WHAT NEEDS TO BE DONE -
Rewrite the rows below, replacing every occurrence of "computer-use agent" with "desktop automation agent" and leaving all other text unchanged. Omit the pictures from your output.
── SUPPLIED DATA ──
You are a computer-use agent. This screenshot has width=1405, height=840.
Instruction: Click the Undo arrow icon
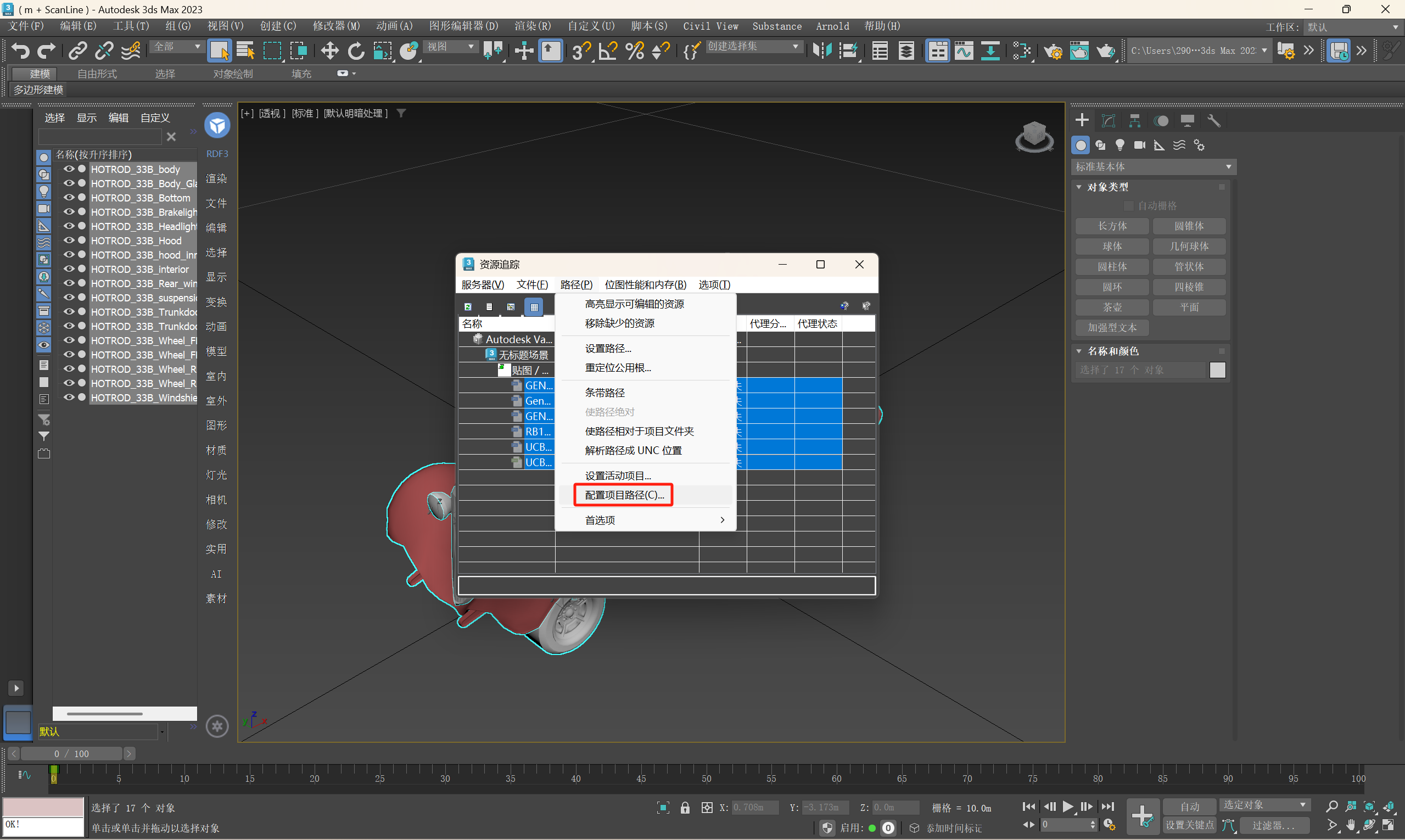pyautogui.click(x=20, y=51)
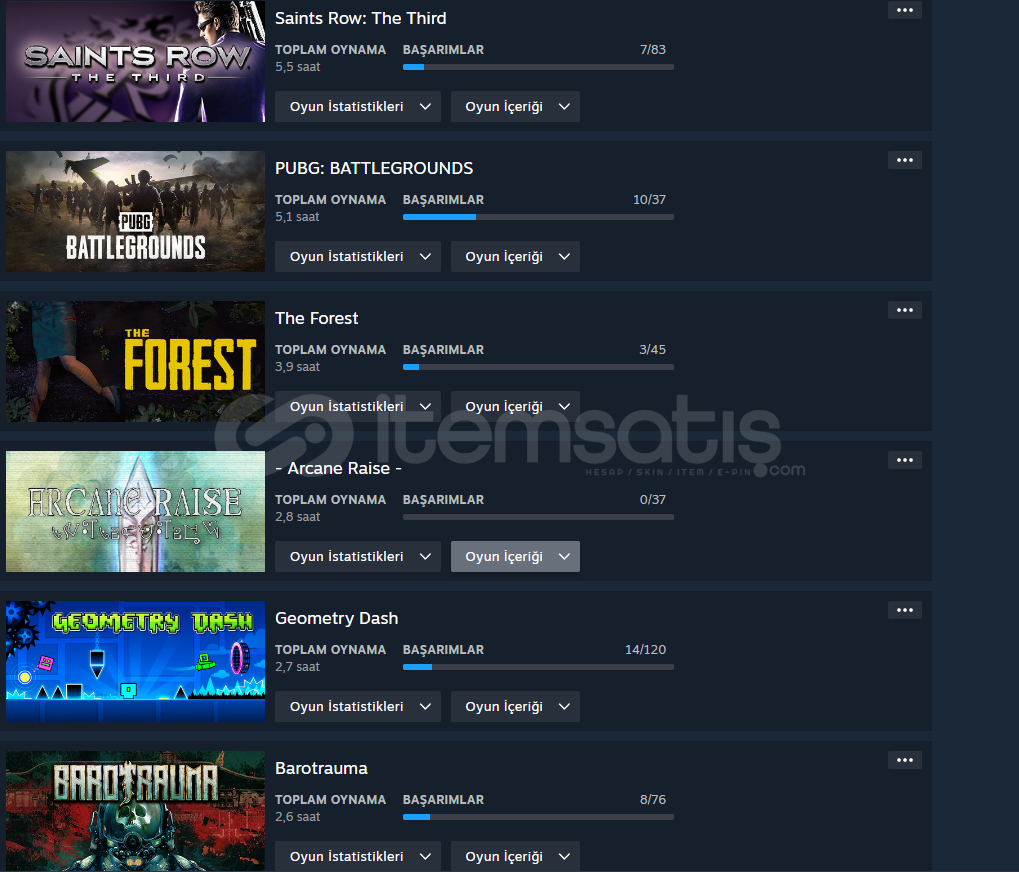Image resolution: width=1019 pixels, height=872 pixels.
Task: Expand Oyun İstatistikleri for The Forest
Action: click(x=357, y=407)
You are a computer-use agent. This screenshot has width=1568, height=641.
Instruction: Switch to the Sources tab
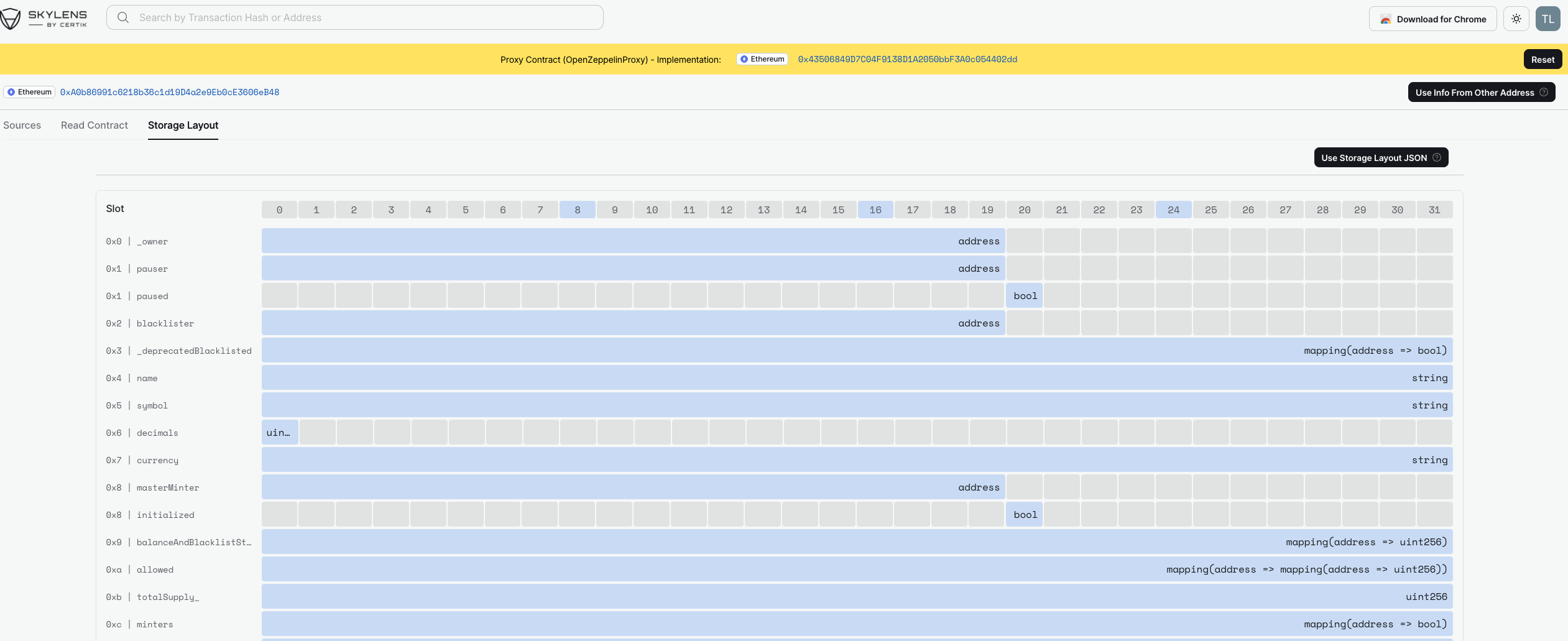[22, 125]
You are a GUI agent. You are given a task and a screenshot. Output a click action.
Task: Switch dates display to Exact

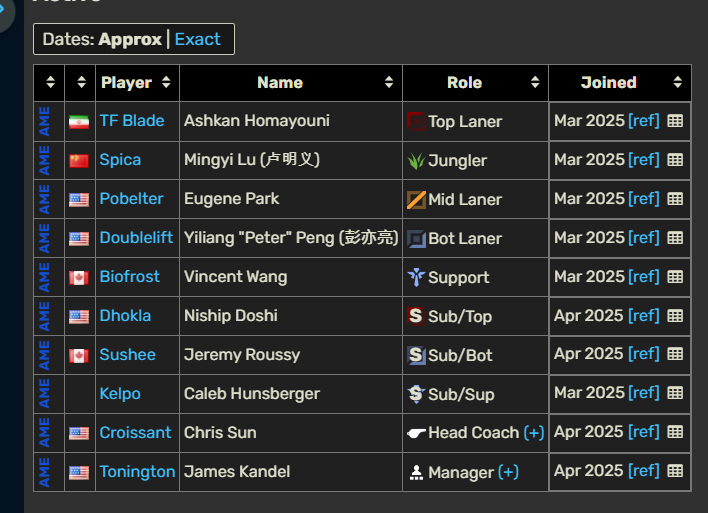[x=197, y=39]
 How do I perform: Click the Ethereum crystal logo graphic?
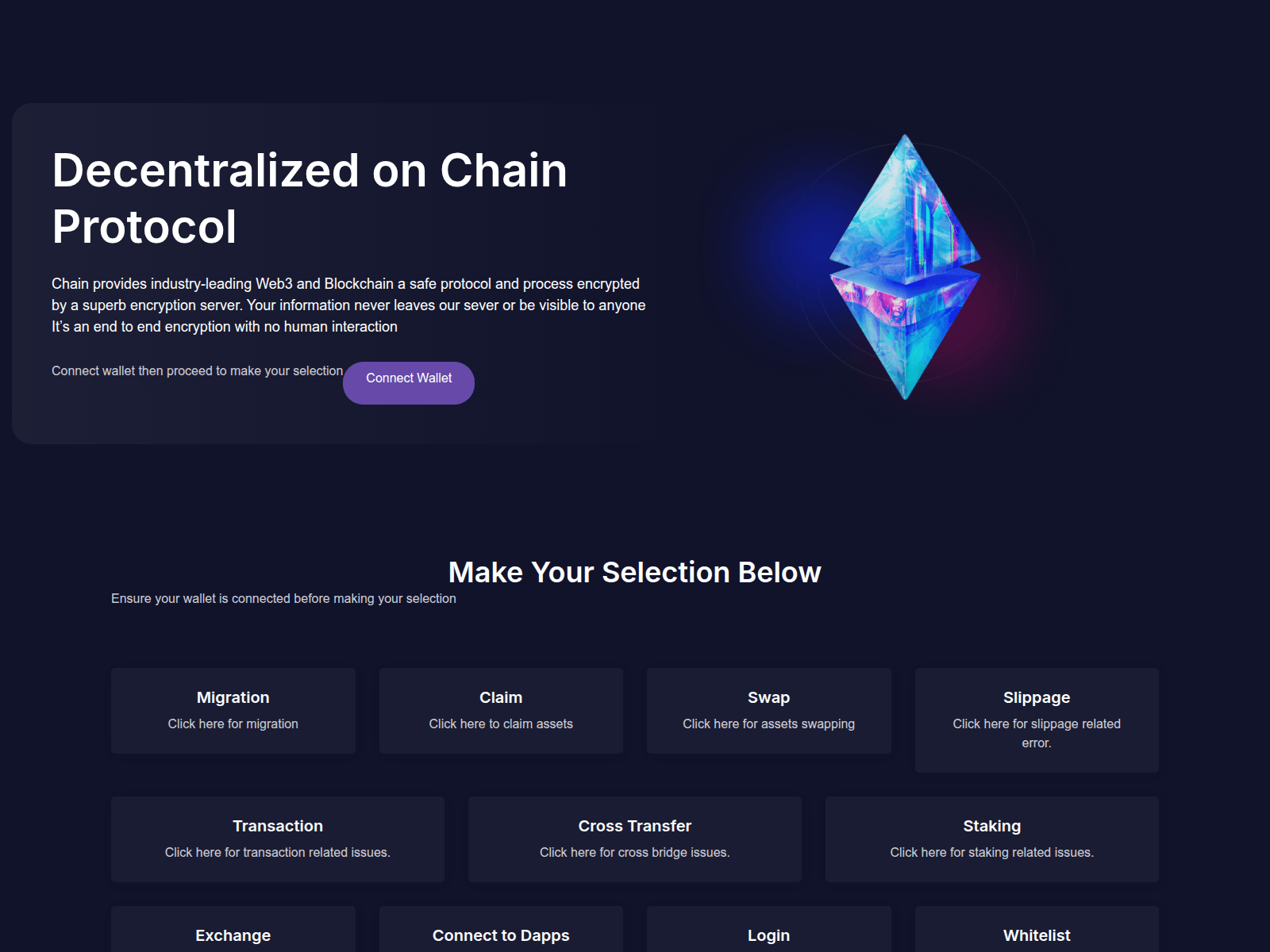pyautogui.click(x=905, y=267)
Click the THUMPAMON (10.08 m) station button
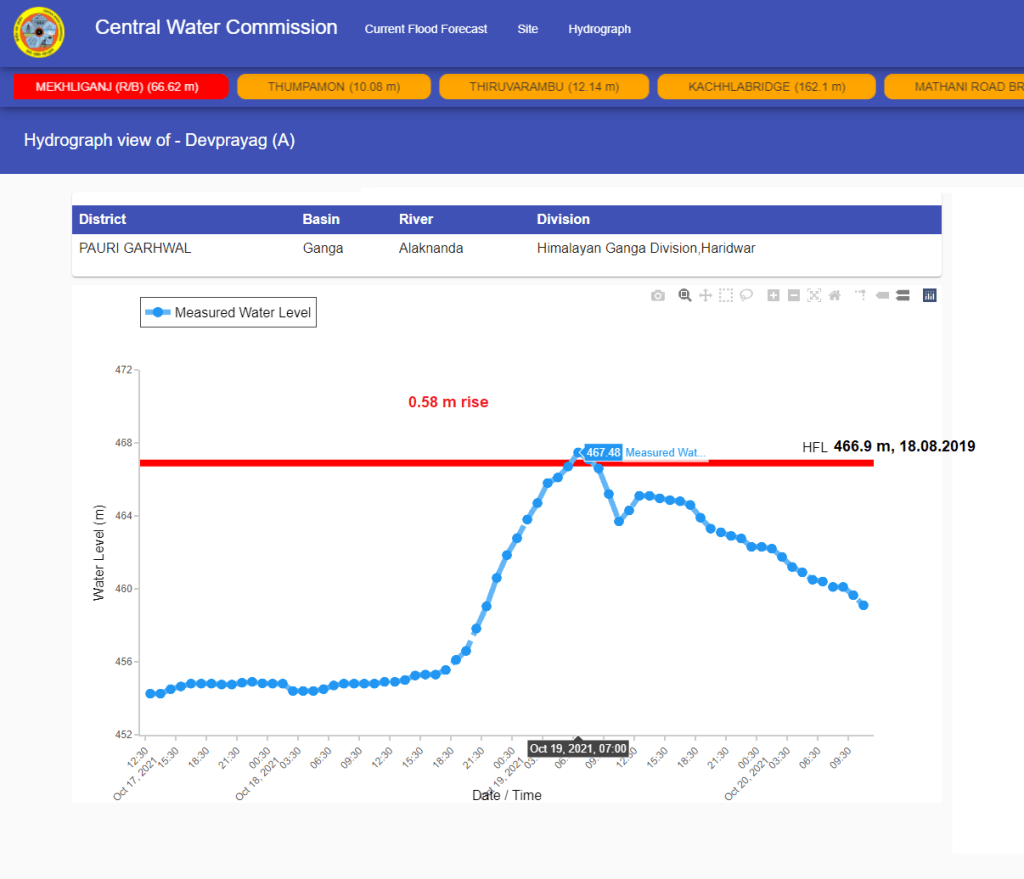 pos(334,87)
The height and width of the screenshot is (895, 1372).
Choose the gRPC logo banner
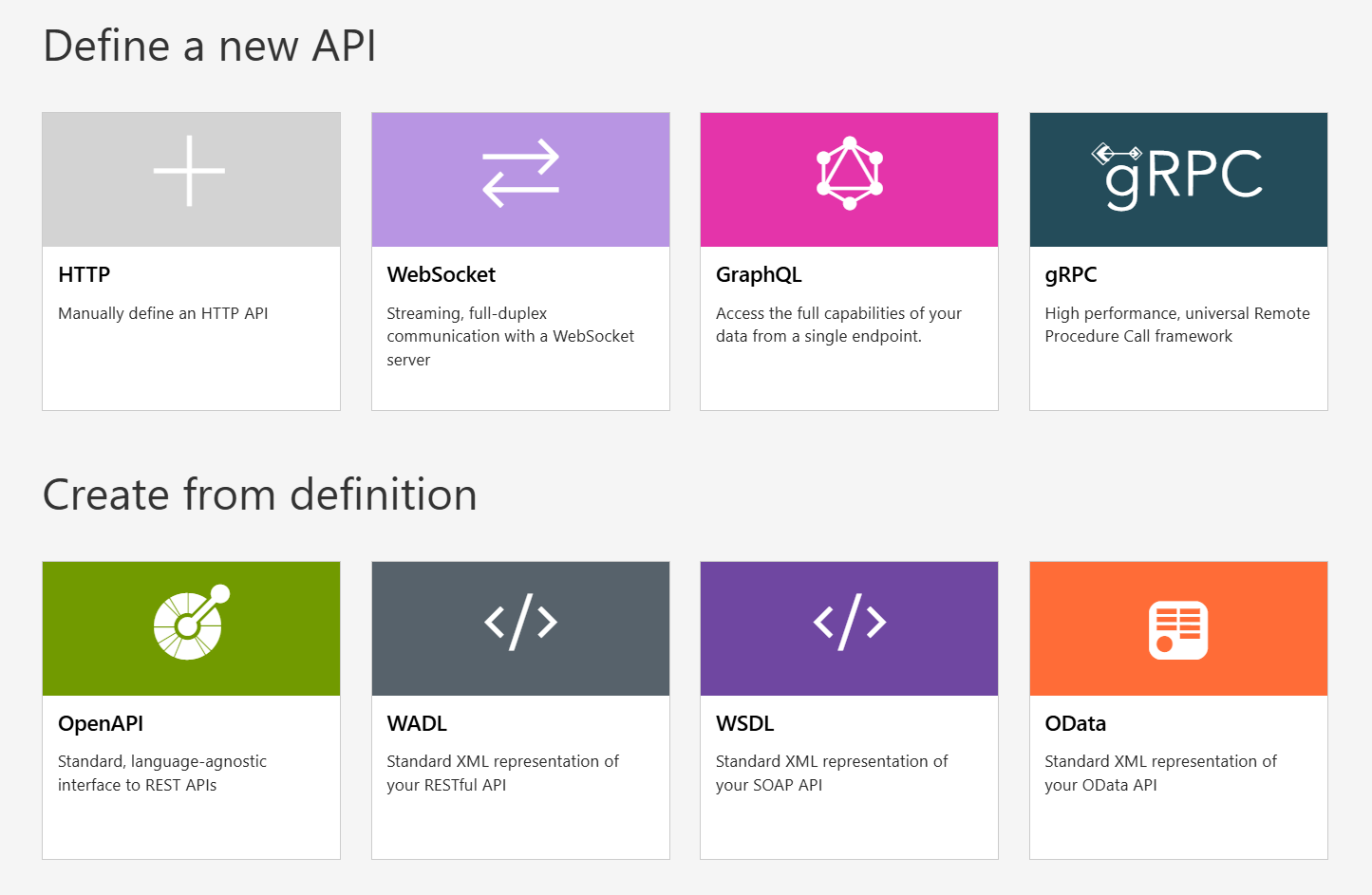pos(1178,176)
───
ANSWER TO THE TASK -
You are a desktop automation agent. This screenshot has width=1405, height=840.
Instruction: Click the Undo arrow icon
pyautogui.click(x=20, y=51)
Image resolution: width=1019 pixels, height=872 pixels.
Task: Expand Oyun İstatistikleri for The Forest
Action: click(x=357, y=407)
You are a desktop automation agent. This screenshot has width=1568, height=641.
Instruction: Switch to the Sources tab
[22, 125]
You are a GUI agent. You are given a task and a screenshot. Output a click action.
Task: Switch dates display to Exact

[x=197, y=39]
 How do I perform: Click the Ethereum crystal logo graphic?
pyautogui.click(x=905, y=267)
Click the THUMPAMON (10.08 m) station button
 pos(334,87)
The height and width of the screenshot is (895, 1372).
Choose the gRPC logo banner
pos(1178,176)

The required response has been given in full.